The structures of three syn-1,3-dialkoxy-thia-calix[4]arenes with unusual conformations in the solid state are reported. The pinched cone conformation of syn-2(2),4(2)-dihydroxy-1(2),3(2)-bis-(prop-2-enyl-oxy)thia-calix[4]arene, C30H24O4S4, (3a), is stabilized by two intra-molecular hydrogen bonds, remarkably formed from both OH groups to the same ether O atom. In syn-2(2),4(2)-dihydroxy-1(5),2(5),3(5),4(5)-tetra-nitro-1(2),3(2)-bis-(prop-2-enyl-oxy)thia-calix[4]arene acetone disolvate, C30H20N4O12S4.2C(3)H(6)O, (3b1), the mol-ecule is found in the 1,3-alternate conformation. The crystallographic C2 symmetry is due to a twofold rotation axis running through the centre of the calixarene ring. The hydroxy groups cannot form intra-molecular hydrogen bonds as in (3a) and both are bonded to an acetone solvent mol-ecule. The mol-ecule of the pseudo-polymorph of (3b1) in which the same compound crystallized without any solvent, viz. (3b2), is located on a crystallographic mirror plane.
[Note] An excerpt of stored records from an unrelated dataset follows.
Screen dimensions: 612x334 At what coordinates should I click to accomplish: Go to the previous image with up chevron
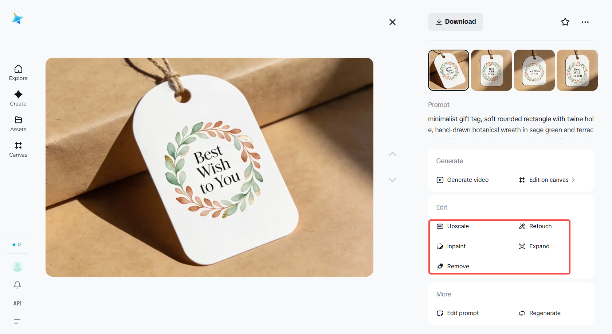pos(392,154)
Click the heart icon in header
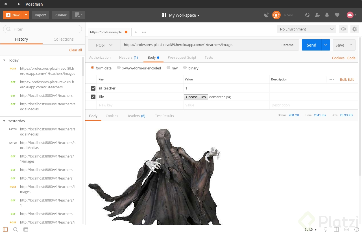The width and height of the screenshot is (362, 234). click(337, 15)
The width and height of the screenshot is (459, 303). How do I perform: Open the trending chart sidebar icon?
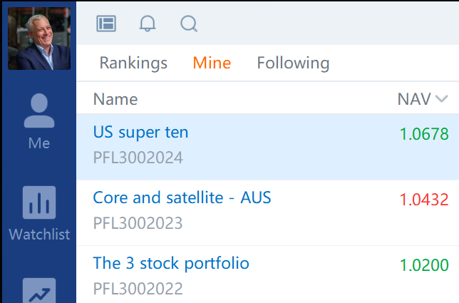coord(39,290)
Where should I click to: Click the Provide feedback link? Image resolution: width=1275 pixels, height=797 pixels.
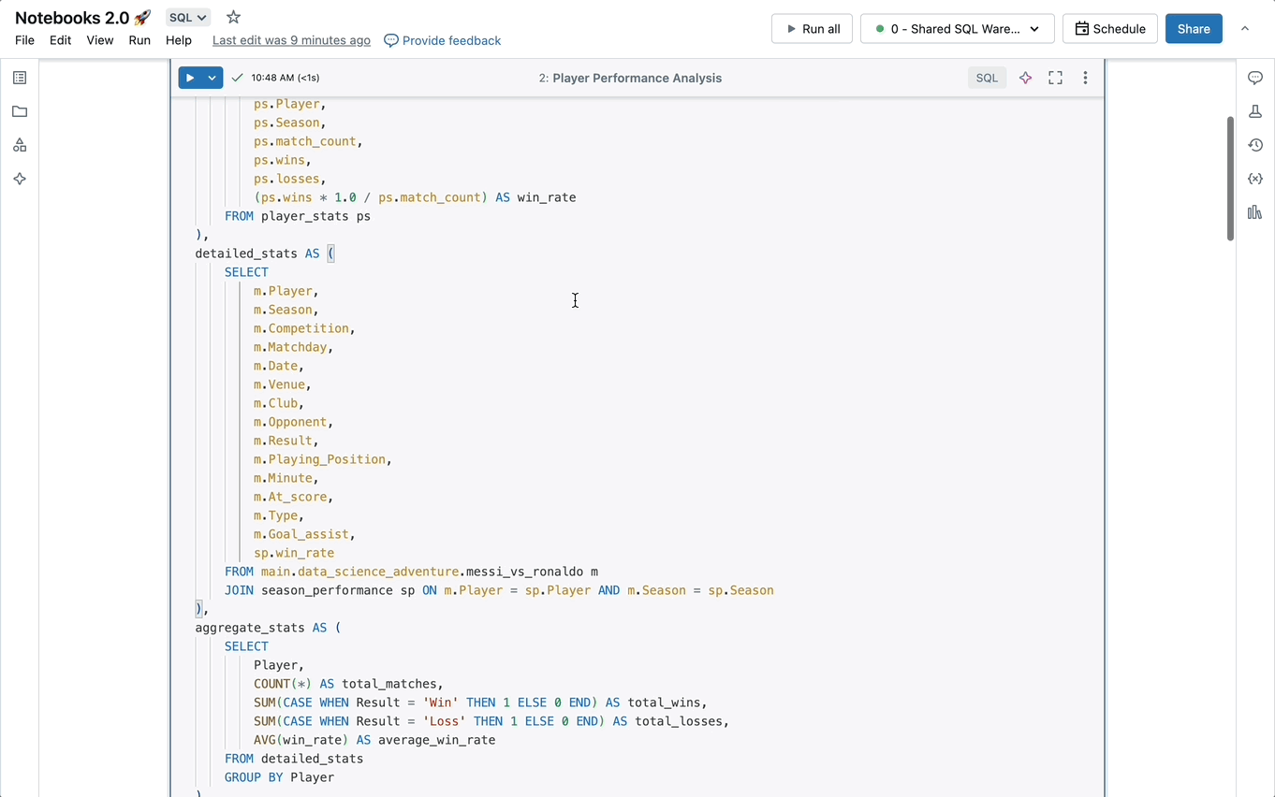(x=442, y=40)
Only one of the two hydroxy groups forms a hydrogen bond, and this is with a nitro group of a neighbouring mol-ecule as acceptor. Mol-ecular mechanics calculations for syn-1,3-diethers suggest a preference of the 1,3-alternate over the usual cone conformation for thia-calix[4]arene versus calix[4]arene and for para-nitro versus para-H derivatives.